I've worked behind pub counters in touristy parts of London, for toupéed men in gropey bars, and—for the summer between my first and second years in college, mostly because they were the only store to call me back after I'd carpet-bombed the mall with applications—for the local Abercrombie & Fitch, where my superlative skills in sweater-folding were eclipsed only by my impressive ability to smile politely as bored 15-year-olds charged $500 in whiskered denim to Daddy's American Express without so much as removing the straw for the TCBY Frappé Chiller from their mouths.
I've always thought, though, that the guy who had it the roughest when it came to dealing with the general public on a minute-to-minute basis was the guy who stands behind the Starbucks cash register and asks people who've just given him complicated drink orders what name he should write on their cup.
Think about it, that's stressful. It's busy, it's noisy, you're the only thing standing between a cranky person and the substance that famously spawned a warning seen on mugs in kitchens across the world—Don't Talk To Me Until I've Had My Coffee!—and you have to stand there and ask this person their name? No, ma'am. No, thank you. That is terrifying. Give me the sleazy bar boss who makes the waitresses wear midriff-baring tanktops to bring in more business on the weekends. Give me three hundred ruffled henleys that need to be folded and sorted by size before you can duck out to browse the sale rack at Wet Seal on your lunch hour. Just don't make me ask anyone their name in a crowded coffeeshop with a line of irritated people behind them.

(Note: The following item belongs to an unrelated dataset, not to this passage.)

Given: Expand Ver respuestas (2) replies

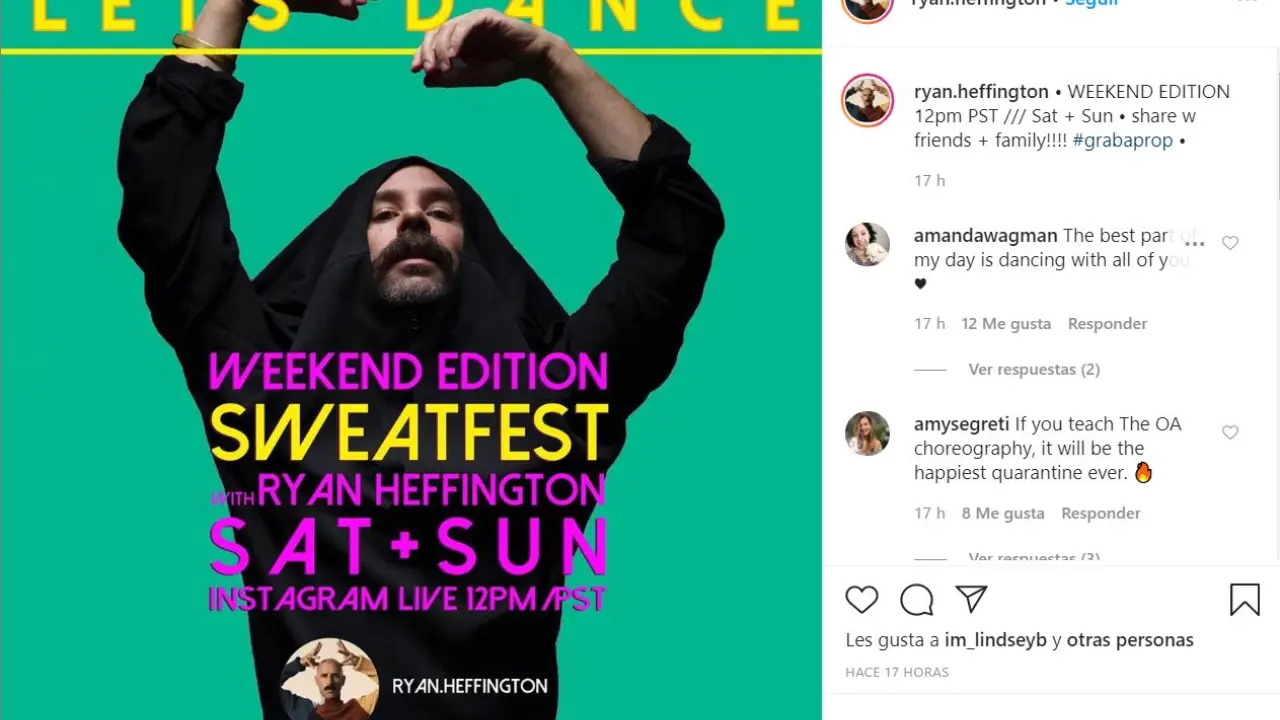Looking at the screenshot, I should click(1034, 369).
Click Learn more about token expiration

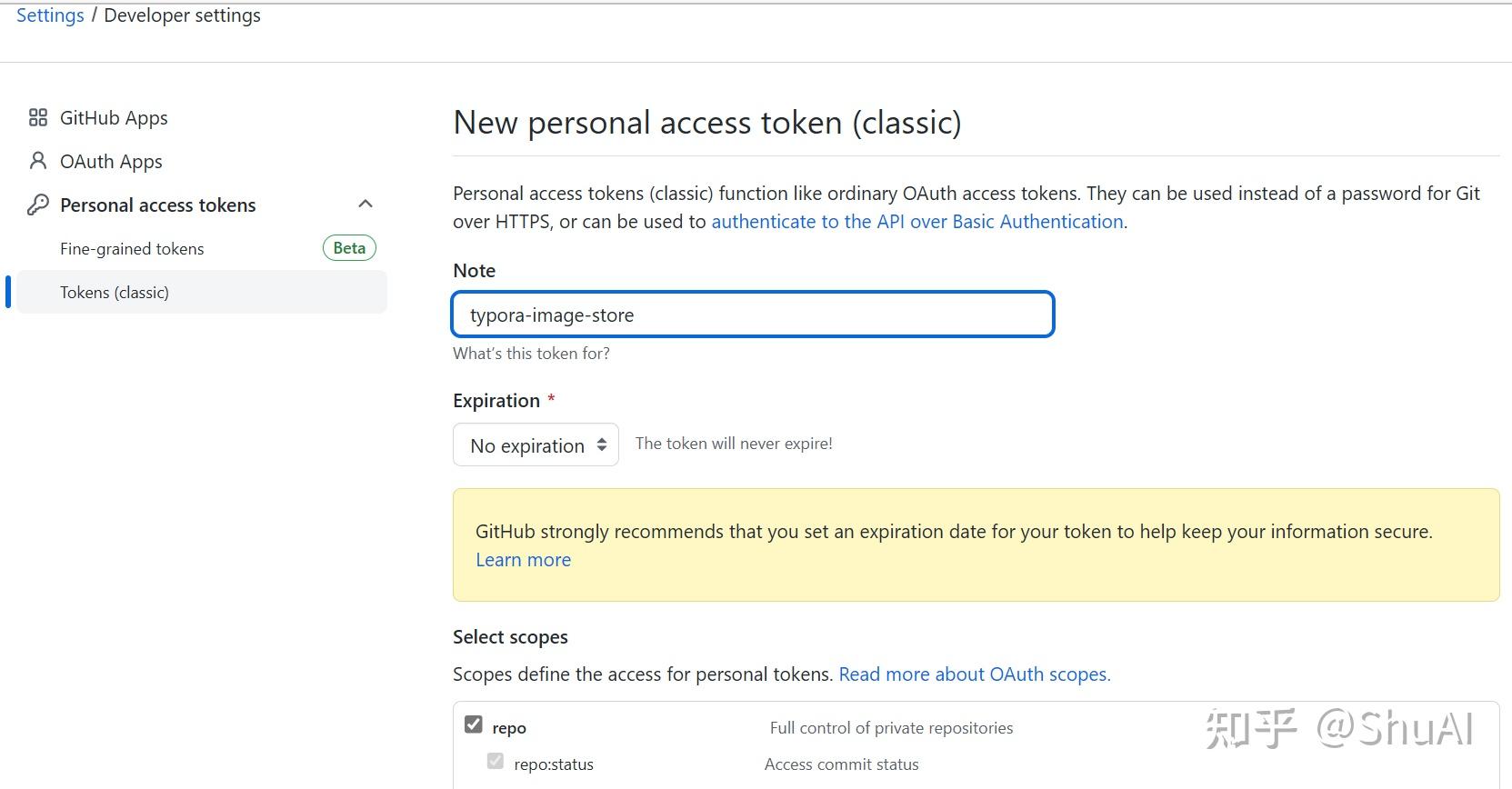524,560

Whenever I am asked my name at a Starbucks—which is rare, because I'm usually just getting a plain old cup of coffee, and that, mercifully, is boring and easy enough not to require an inquiry into one's personal information—I try and speak as loudly and clearly as I can. My accent already puts me at a disadvantage—I once left a voicemail for a co-worker and spent my remaining two years at the job going by the nickname Honey Buns, which is apparently what Holly Burns sounds like in an English accent if you say it quickly and nervously enough—and so I make sure to pay particular attention to that. "Holly," I say to the barista, smiling and patient and encunciating better than Keira Knightley herself. "H-O-L-L-Y. Like jolly. But with an H."
This is why I cannot understand why my most recent coffee order was dispatched to me like this:
Pauly? Porky? Let us all hope, for god's sake, that it was Pauly. Don't feel bad for me though, I was fine. It was poor Sean who had to walk into work that morning with a cup of coffee belonging to Pauline.